Assessment of Thyroid Follicular Cell Tumors
EPA conducts risk assessments on chemicals for carcinogenicity under the guidance provided in its cancer risk assessment guidelines (U.S. EPA, 1986a; 1996). From time to time scientific developments prompt the Agency to reexamine procedures that are generally applied. That is the case with the review of some chemicals that have produced thyroid follicular cell tumors in experimental animals. The purpose of this document is to describe the procedures EPA will use to evaluate these tumors and the data that are needed to make these judgments.
The report presents science policy guidance that describes the procedures the Agency will use in the evaluation of potential human cancer hazard and dose-response assessments from chemicals that are animal thyroid carcinogens. The Forum Report describes when, under clearly specified conditions, chemical carcinogenesis in thyroid follicular cells can be analyzed as a nonlinear phenomenon, rather than assuming low dose linearity as EPA customarily does for carcinogenic compounds.
Four hypothetical case studies are summarized which illustrate how to evaluate toxicological data and make hazard and dose-response estimation choices. The procedures and considerations developed in the Forum Report embody current scientific knowledge of thyroid carcinogenesis and evolving science policy. Should significant new information become available, the Agency will update its guidance accordingly.
U.S. EPA. Assessment of Thyroid Follicular Cell Tumors. U.S. Environmental Protection Agency, Washington, DC, EPA/630/R-97/002, 1998.

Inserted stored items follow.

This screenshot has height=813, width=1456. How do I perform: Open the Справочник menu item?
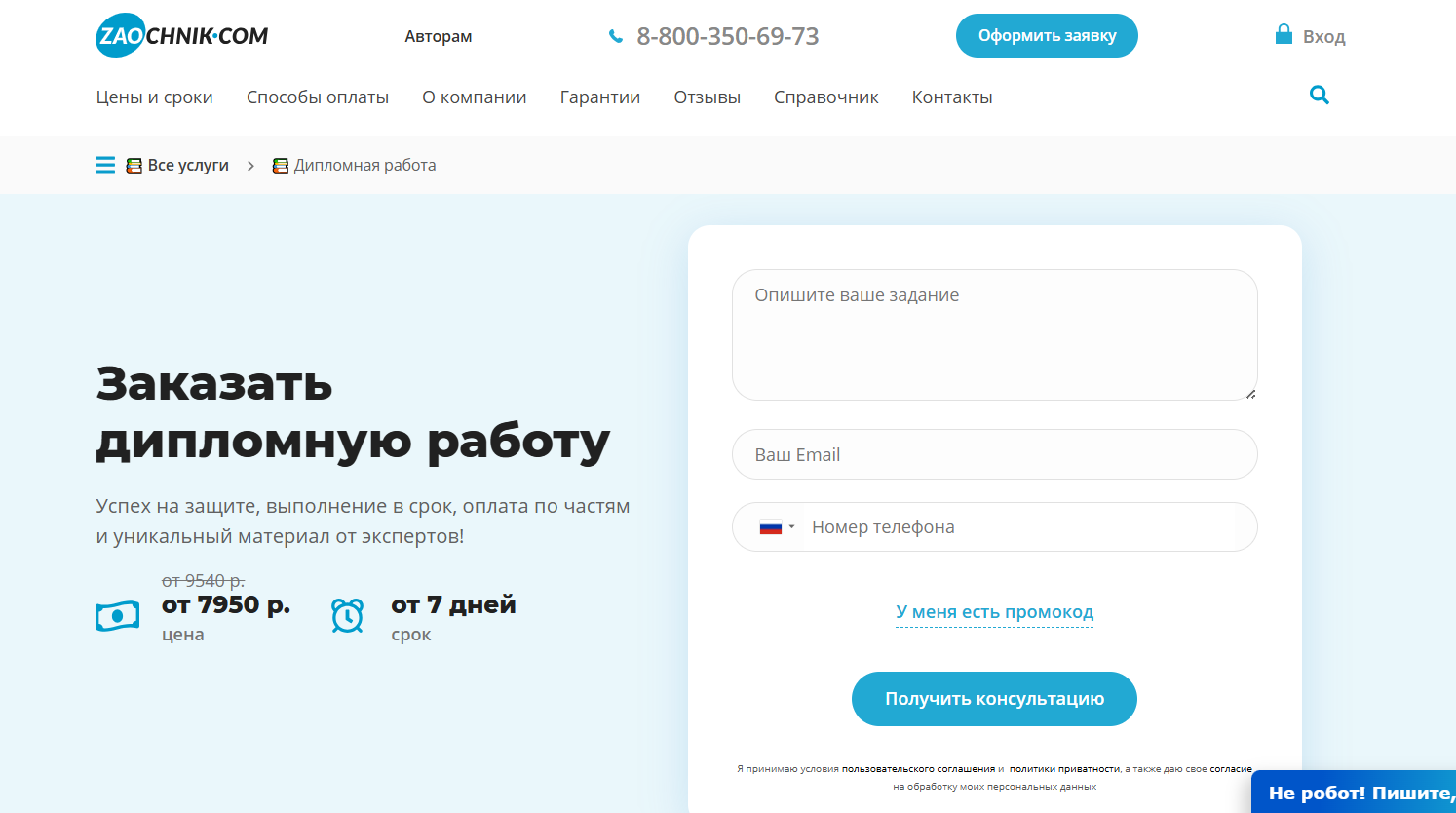tap(825, 97)
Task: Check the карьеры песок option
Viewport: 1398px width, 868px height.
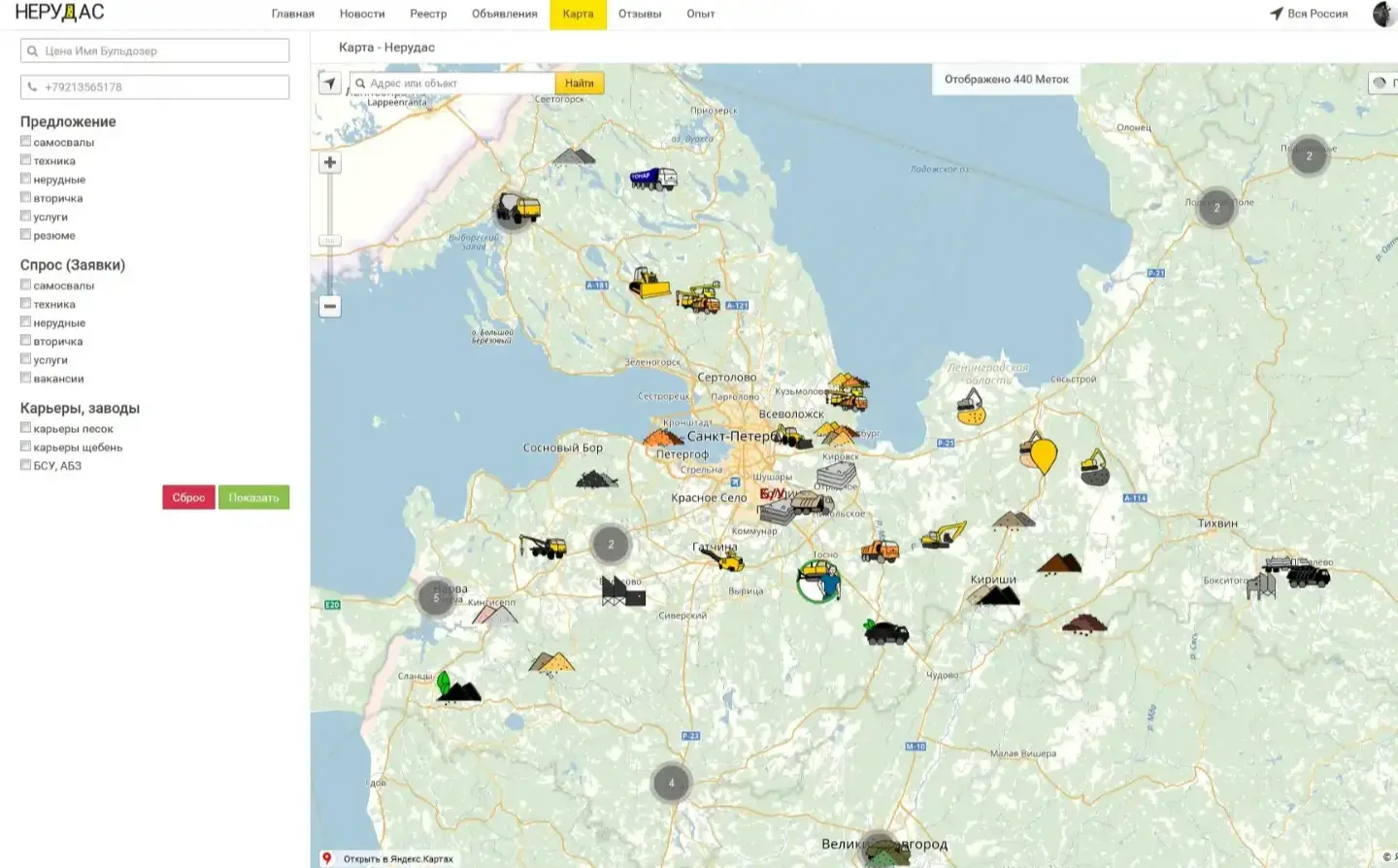Action: (26, 427)
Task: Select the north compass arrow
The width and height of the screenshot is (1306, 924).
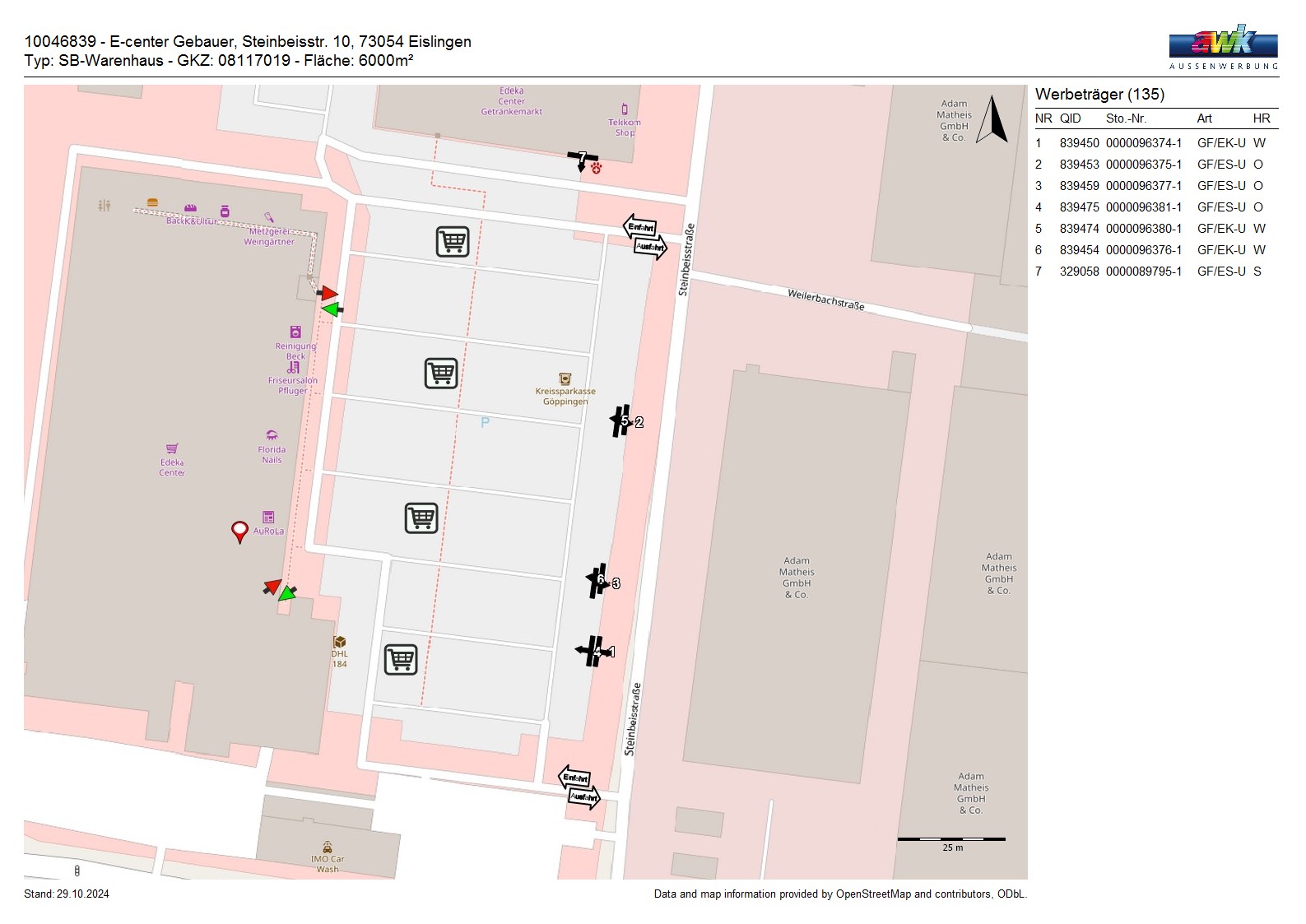Action: [993, 122]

Document Details and Links
Default assumptions that in the absence of relevant data help guide EPA in the use of animal data in evaluating potential human hazards and risks include the following:
- Tumors in animals are indicators of potential carcinogenic hazards in humans
- Humans are generally as sensitive or more sensitive to effects of chemicals than are test animals
- For carcinogens, dose and response maintain a linear relationship from high dose to zero dose, based on an assumption that chemicals act by affecting DNA directly to cause mutations
This paper reviews the evidence concerning these presumptions for thyroid follicular cell tumors and indicates that they do not entirely hold for some thyroid carcinogens. Data requirements for substantiating and describing thyroid effects of a chemical are elaborated.